また、リソース監視を通じて得られたデータは、今後のリソース配分を検討する際にも役立ちます。システムに常時高い負荷がかかっているようならリソースの増設を検討しなくてはなりません。反対にリソースが余り過ぎているようなら、ダウンサイジングを検討したほうがいい場合もあります。クラウドサービスの多くは容量に応じて料金プランが設定されているため、費用対効果を最適化する上でもリソース監視は適切に実施していくことが大切です。
クラウド監視ツールの選択肢
クラウド監視の仕組みを構築する方法には、いくつかの選択肢があります。主なパターンとして挙げられるのは以下の4点です。
クラウドサーバー事業者の監視ツール
自社が利用しているシステムがクラウド環境で完結している場合には、クラウドサーバー事業者がクラウド環境と併せて提供している監視ツールを活用できます。これは、クラウド監視をシンプルかつ適切に行う上で有効な手段といえます。ただし、クラウドとオンプレミスを併用している場合には注意が必要です。クラウドサーバー事業者から提供される情報は、あくまでもクラウド関連のデータに過ぎません。自社が保有するシステムに関しては、クラウドとは別の監視方法を確立しておく必要があります。
SaaS型の監視ツール
クラウド監視に対応しているSaaS型の監視ツールを活用する方法もあります。クラウド監視に求められる基本機能が備わった既製品を活用すれば、導入の工数や監視ツールの開発にかかるコストを抑えられます。しかし、あくまでも提供されている機能の範囲内でクラウド監視を進めることになるため、あらゆるニーズに応えられるとは限りません。自社にとって必須の監視項目を利用できないようなら、後述する自社開発やアウトソースといった別の手段を検討する必要があります。
自社で監視ツールを構築する
自社で独自に監視ツールを構築し、導入・運用していく方法もあります。自社で監視ツールを構築する場合、既存のSaaS型監視ツールなどを導入する場合と比べて構築にかかる工数や期間、コストがかさみやすい一方で、自社の用途に応じて柔軟にカスタマイズできるという大きなメリットがあります。自社独自のツールを構築・運用する技術力が備わっており、費用面や導入までの期間に余裕がある場合にお勧めの方法です。
監視の専門業者にアウトソースする
クラウド監視をアウトソースする方法もあります。クラウド監視に必要な環境構築から運用までを一貫して実施してもらえるサービスを活用するのも一つの選択肢です。アウトソースによってクラウド監視を行うと、スムーズな導入と運用開始が期待できることに加え、自社のリソースを必要最小限に抑えられるため、コア業務に集中しやすくなるメリットがあります。クラウド監視に必要なシステム構築や運用に関するノウハウが備わっていない場合など、クラウド監視のためのリソースを割く余裕がない場合にお勧めの選択肢です。

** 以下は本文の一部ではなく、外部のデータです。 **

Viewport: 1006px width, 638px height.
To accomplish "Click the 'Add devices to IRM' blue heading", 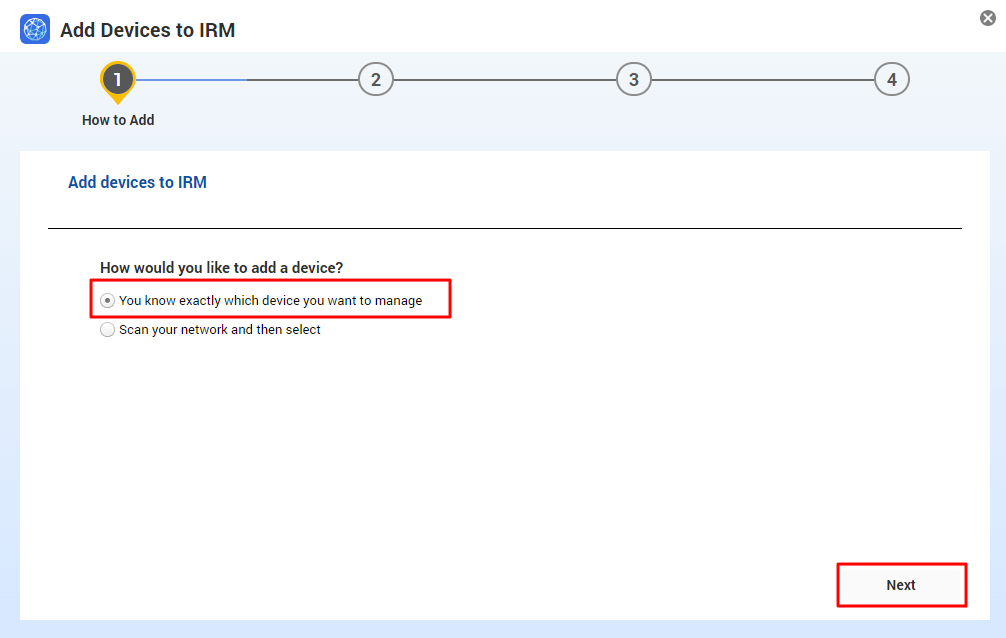I will (137, 182).
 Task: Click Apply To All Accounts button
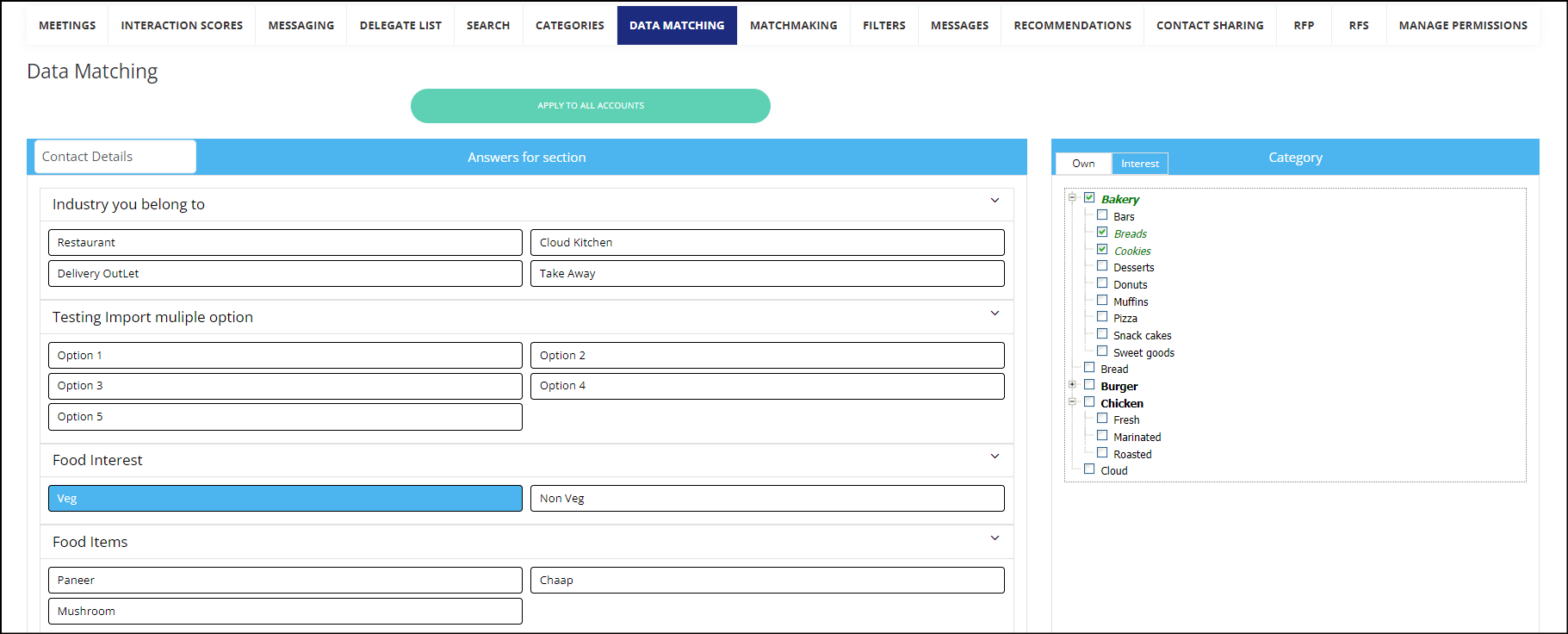point(590,106)
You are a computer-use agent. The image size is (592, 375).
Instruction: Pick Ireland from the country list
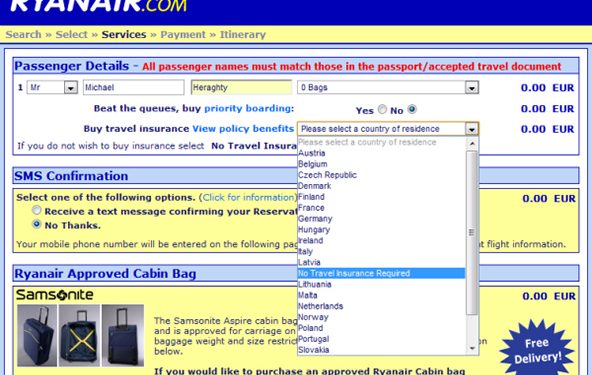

クラウドサービスを導入している企業にとってクラウド監視は不可欠
クラウドサービスをビジネスで利用している企業にとって、クラウド監視は欠かせない取り組みといえます。リソースの逼迫や障害の発生により、システムが正常に動作しなくなったり停止したりするようなことがあれば、企業の信頼に関わる重大な事態にも発展しかねません。安定的に事業を継続していく上で、クラウド監視は重要な経営課題の一つとなり得ます。